Records from a data source:

+ + + + +

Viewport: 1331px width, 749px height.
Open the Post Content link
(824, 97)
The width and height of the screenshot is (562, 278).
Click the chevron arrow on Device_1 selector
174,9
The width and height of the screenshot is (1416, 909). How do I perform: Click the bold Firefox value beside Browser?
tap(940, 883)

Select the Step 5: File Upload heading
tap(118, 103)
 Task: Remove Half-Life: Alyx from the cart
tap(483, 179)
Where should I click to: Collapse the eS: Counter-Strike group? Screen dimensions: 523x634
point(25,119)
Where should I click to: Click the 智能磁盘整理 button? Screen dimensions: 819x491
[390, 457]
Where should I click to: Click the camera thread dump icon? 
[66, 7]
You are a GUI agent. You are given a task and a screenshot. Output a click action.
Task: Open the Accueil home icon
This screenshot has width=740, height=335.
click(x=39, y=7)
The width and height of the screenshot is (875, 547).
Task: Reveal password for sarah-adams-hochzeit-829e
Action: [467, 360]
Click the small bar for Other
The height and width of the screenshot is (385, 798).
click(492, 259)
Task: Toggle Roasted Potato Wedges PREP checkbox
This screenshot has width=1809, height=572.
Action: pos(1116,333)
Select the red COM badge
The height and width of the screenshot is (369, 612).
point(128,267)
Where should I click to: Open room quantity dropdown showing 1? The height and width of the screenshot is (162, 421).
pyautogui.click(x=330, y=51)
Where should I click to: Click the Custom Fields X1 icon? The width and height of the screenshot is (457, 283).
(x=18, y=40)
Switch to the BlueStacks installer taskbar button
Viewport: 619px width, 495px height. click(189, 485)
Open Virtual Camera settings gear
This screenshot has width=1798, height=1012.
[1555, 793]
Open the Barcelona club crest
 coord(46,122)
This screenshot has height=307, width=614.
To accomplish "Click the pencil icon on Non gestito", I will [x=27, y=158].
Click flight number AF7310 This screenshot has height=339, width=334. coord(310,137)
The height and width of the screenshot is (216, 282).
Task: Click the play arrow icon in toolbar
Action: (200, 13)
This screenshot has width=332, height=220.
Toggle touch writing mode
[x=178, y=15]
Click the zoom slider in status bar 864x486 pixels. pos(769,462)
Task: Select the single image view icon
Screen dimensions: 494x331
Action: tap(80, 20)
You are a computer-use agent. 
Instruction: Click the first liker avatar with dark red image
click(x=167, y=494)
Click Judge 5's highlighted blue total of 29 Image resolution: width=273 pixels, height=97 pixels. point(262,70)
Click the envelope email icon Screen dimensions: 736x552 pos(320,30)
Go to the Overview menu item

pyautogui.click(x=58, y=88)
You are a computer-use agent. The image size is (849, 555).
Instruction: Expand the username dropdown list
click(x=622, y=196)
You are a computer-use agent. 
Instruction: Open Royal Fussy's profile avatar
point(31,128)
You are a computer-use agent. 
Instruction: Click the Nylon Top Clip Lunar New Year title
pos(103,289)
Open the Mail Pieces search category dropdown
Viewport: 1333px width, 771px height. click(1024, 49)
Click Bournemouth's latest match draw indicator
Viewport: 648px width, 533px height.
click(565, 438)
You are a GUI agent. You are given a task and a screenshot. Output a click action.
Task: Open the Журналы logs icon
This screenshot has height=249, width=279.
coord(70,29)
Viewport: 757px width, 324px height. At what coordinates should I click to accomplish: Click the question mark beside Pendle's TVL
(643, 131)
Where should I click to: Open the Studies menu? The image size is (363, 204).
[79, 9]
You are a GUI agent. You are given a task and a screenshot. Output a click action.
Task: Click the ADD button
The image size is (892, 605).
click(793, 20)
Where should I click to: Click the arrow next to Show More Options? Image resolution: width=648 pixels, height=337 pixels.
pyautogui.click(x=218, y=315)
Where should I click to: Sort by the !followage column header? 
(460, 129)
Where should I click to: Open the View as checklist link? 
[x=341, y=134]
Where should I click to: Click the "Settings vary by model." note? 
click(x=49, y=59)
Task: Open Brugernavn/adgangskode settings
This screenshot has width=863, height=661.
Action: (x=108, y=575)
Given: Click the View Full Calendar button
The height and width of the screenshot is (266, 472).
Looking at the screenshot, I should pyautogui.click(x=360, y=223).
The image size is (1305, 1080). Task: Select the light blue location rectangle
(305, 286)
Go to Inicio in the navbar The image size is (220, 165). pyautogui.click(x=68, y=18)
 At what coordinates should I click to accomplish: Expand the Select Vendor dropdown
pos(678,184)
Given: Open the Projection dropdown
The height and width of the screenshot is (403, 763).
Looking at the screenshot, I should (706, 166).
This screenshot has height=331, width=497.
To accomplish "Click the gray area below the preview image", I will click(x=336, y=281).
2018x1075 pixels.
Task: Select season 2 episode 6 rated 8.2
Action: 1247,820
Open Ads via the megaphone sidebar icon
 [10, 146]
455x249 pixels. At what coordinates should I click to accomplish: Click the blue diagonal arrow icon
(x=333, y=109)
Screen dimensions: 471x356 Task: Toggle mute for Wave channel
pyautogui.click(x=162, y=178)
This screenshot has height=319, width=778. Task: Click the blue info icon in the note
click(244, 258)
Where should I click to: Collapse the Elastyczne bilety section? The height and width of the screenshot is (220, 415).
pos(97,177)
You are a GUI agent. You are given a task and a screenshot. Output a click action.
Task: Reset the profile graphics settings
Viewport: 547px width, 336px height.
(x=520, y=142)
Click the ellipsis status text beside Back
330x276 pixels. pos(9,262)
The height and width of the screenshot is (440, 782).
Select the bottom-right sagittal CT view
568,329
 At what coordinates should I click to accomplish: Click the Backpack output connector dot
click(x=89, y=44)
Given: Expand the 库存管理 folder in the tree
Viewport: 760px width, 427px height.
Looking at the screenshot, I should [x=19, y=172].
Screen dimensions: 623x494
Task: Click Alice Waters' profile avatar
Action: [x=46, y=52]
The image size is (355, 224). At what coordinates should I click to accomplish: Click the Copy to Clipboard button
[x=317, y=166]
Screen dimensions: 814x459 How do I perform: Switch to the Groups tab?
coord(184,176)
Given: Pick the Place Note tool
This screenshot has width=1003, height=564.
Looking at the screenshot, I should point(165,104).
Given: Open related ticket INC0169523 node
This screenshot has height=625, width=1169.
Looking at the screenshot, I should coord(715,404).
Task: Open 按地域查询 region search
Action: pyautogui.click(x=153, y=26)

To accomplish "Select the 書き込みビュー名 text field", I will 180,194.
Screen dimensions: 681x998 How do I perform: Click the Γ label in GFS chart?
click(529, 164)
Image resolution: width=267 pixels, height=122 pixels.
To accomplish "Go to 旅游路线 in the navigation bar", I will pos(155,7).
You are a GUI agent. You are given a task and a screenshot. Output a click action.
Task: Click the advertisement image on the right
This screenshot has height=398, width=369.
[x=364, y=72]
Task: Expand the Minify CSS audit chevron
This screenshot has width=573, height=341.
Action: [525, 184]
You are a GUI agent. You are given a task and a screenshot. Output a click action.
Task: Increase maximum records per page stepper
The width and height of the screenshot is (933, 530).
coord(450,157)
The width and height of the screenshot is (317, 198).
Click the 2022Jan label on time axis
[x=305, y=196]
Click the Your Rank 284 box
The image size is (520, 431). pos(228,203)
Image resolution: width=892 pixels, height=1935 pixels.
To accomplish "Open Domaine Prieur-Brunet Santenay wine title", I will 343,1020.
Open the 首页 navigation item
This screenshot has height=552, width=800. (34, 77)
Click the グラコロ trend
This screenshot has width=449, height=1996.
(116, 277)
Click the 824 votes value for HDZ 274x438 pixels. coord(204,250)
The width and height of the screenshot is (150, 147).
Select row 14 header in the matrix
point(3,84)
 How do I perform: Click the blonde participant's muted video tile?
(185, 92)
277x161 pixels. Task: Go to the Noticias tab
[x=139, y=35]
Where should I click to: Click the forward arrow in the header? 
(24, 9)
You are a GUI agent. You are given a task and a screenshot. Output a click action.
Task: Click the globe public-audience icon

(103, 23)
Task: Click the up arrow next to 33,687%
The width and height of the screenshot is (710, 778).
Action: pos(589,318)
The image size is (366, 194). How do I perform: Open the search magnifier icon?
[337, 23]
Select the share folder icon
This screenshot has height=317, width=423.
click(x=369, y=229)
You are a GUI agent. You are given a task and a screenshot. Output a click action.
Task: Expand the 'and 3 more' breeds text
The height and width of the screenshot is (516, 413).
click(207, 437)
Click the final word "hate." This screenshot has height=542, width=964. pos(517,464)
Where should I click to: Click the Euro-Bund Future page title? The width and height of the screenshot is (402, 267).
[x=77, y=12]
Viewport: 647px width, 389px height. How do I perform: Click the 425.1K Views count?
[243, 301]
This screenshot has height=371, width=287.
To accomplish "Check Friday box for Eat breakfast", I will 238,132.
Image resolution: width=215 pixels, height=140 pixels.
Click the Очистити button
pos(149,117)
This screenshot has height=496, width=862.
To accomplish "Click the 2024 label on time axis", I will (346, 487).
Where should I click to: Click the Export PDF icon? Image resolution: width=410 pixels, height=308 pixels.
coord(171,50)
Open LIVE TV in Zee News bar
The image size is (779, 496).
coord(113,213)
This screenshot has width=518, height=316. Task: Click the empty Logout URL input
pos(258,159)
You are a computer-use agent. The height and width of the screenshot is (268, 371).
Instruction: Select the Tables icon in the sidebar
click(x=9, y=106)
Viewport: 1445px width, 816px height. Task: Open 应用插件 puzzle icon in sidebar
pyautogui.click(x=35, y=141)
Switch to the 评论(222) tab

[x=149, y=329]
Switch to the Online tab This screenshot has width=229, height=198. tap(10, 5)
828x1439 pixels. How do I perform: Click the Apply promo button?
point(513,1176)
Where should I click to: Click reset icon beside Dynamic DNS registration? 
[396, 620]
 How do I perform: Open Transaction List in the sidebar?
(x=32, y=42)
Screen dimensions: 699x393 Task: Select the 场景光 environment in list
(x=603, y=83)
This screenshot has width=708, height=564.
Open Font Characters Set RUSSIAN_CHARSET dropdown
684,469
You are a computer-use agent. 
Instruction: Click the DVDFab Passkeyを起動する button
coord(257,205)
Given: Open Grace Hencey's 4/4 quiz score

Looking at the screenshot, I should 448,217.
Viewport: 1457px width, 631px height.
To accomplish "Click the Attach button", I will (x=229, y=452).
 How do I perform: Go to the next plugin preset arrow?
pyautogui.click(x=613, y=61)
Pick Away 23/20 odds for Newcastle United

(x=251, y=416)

+ + + + +

» **Work to be completed**
Return exactly the lines above from the line that has "Switch to the BlueStacks" through the line that has "This screenshot has width=332, height=220.", inclusive, and nothing else.

» **Result of this task**
Switch to the BlueStacks installer taskbar button
Viewport: 619px width, 495px height. click(189, 485)
Open Virtual Camera settings gear
This screenshot has width=1798, height=1012.
[1555, 793]
Open the Barcelona club crest
 coord(46,122)
This screenshot has height=307, width=614.
To accomplish "Click the pencil icon on Non gestito", I will [x=27, y=158].
Click flight number AF7310 This screenshot has height=339, width=334. coord(310,137)
The height and width of the screenshot is (216, 282).
Task: Click the play arrow icon in toolbar
Action: (200, 13)
This screenshot has width=332, height=220.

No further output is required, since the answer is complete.